## DOCUMENT EXCERPT
--- BEGIN ---

Today is a hard day. It was one year ago that our family said goodbye to Grandpa Jim. At breakfast this morning my husband said, “That was a fast year…” On a day that so many dear family members are re-living this day a year ago, it is difficult for me to find words to write. Because I have been so transparent on this blog over the past year or so sharing my thoughts and experiences, I sat down hoping to fill this post with inspiring words, words that would honor this amazing man and bring comfort to my family who miss him every day. Those words are not there today. It seems insufficient to put into words the pain that comes from losing a husband, father, grandfather, or friend. Who can truly describe the tears that come in the most random places? Or the sadness that wakes you up at night? The only words I can offer that may give any comfort are not my own.
“The Lord is close to the brokenhearted and saves those who are crushed in spirit.”

--- END ---

## EXERCISE INSTRUCTIONS
(a) In the blog post, return everything from "Today is a hard" down to "not my own.".
(b) In the blog post, what did the writer's husband say at breakfast?

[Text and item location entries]

--- BEGIN ---

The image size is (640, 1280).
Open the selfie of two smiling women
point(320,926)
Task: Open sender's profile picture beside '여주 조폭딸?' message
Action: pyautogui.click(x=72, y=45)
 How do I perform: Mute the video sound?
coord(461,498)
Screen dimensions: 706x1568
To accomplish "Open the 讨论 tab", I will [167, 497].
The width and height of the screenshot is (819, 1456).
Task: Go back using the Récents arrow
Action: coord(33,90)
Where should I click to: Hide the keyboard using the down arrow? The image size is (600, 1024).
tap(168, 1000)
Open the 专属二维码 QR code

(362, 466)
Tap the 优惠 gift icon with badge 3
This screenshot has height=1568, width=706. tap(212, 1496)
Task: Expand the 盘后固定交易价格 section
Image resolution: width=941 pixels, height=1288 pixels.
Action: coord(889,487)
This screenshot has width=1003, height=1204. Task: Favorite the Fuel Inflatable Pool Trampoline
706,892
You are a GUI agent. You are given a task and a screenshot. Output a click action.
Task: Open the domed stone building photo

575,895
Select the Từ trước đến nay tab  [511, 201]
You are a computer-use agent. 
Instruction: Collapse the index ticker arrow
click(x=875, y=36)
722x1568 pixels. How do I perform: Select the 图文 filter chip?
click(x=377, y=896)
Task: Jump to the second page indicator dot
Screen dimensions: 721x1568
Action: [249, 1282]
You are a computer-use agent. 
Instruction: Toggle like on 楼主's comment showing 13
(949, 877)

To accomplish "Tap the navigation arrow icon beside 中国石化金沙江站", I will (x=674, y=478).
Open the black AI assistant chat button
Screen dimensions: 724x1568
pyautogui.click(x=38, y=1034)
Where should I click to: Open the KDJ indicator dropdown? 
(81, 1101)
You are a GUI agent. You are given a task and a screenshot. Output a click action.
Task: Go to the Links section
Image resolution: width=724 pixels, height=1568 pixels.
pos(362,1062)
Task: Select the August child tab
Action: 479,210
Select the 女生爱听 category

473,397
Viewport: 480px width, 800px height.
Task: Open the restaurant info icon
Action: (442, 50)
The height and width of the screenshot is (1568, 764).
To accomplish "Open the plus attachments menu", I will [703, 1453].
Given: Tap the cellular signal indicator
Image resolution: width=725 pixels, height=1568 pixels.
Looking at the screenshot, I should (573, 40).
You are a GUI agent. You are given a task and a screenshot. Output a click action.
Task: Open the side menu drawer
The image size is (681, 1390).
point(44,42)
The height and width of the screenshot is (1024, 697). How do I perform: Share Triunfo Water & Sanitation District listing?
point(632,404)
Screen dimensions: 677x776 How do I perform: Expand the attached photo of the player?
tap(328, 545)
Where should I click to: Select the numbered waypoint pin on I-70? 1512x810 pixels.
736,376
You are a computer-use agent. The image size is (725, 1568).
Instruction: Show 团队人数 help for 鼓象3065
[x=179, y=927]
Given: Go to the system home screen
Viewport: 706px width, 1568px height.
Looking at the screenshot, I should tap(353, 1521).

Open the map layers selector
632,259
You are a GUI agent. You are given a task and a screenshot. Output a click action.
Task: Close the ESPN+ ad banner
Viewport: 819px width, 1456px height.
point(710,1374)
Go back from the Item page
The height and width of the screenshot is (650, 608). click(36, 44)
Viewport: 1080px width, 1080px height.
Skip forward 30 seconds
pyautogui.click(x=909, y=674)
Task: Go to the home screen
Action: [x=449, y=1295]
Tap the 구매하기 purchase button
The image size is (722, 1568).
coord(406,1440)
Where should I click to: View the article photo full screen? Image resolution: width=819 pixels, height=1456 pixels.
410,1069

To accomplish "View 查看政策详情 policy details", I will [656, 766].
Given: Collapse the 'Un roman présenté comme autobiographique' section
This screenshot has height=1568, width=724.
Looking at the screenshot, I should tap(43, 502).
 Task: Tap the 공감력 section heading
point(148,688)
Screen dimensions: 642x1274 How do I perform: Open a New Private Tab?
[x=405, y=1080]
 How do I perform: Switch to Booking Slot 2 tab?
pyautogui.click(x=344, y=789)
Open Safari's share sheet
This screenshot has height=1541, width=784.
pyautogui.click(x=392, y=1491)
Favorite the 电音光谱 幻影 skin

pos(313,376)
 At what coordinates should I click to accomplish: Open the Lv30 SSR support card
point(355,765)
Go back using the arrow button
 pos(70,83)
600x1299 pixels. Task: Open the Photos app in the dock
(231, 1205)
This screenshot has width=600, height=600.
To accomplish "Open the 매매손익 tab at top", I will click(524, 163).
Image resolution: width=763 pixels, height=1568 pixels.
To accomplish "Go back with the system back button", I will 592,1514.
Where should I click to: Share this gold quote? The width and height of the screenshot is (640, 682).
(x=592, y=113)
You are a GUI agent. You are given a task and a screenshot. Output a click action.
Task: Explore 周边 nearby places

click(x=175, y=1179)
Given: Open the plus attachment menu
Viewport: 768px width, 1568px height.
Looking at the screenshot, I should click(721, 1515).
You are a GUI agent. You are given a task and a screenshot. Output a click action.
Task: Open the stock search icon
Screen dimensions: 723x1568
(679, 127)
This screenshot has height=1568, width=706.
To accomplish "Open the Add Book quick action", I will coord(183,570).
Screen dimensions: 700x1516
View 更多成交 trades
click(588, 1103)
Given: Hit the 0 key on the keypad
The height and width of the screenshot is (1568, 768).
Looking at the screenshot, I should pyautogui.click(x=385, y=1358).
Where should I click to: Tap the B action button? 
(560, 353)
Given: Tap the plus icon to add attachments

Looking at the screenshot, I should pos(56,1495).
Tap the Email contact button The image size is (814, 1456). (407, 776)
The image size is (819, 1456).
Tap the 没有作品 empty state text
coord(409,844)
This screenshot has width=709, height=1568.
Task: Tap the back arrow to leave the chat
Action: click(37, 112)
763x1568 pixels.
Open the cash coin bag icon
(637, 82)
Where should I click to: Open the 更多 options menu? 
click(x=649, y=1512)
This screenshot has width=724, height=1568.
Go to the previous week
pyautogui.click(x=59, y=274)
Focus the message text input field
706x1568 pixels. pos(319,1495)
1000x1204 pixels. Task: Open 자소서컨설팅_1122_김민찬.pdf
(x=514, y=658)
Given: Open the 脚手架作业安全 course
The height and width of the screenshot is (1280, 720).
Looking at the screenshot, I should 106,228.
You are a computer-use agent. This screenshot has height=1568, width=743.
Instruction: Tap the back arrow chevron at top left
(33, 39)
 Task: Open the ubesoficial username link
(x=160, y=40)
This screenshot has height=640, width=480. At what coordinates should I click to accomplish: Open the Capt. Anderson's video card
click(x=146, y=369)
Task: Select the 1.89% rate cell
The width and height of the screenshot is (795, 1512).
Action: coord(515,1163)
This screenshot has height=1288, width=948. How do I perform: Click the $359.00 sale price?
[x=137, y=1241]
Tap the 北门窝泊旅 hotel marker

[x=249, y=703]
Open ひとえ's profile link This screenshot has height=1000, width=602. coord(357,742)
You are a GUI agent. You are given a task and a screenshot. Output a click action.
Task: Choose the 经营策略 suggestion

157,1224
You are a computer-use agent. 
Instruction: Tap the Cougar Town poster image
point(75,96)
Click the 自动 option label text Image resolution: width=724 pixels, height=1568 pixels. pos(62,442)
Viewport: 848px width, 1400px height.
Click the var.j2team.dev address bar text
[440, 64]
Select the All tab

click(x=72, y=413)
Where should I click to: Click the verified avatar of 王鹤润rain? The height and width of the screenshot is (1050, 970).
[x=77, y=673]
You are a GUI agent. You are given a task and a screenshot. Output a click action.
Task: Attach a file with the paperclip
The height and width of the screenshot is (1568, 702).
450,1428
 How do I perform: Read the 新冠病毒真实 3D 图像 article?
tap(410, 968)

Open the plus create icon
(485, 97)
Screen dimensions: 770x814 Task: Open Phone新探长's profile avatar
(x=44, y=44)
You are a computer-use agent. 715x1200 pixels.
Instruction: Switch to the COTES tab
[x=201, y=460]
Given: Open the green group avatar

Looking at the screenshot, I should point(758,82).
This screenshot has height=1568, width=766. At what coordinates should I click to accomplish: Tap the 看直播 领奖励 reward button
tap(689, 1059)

--- END ---

## EXERCISE SOLUTIONS
(a)
Today is a hard day. It was one year ago that our family said goodbye to Grandpa Jim. At breakfast this morning my husband said, “That was a fast year…” On a day that so many dear family members are re-living this day a year ago, it is difficult for me to find words to write. Because I have been so transparent on this blog over the past year or so sharing my thoughts and experiences, I sat down hoping to fill this post with inspiring words, words that would honor this amazing man and bring comfort to my family who miss him every day. Those words are not there today. It seems insufficient to put into words the pain that comes from losing a husband, father, grandfather, or friend. Who can truly describe the tears that come in the most random places? Or the sadness that wakes you up at night? The only words I can offer that may give any comfort are not my own.

(b) He said, "That was a fast year…"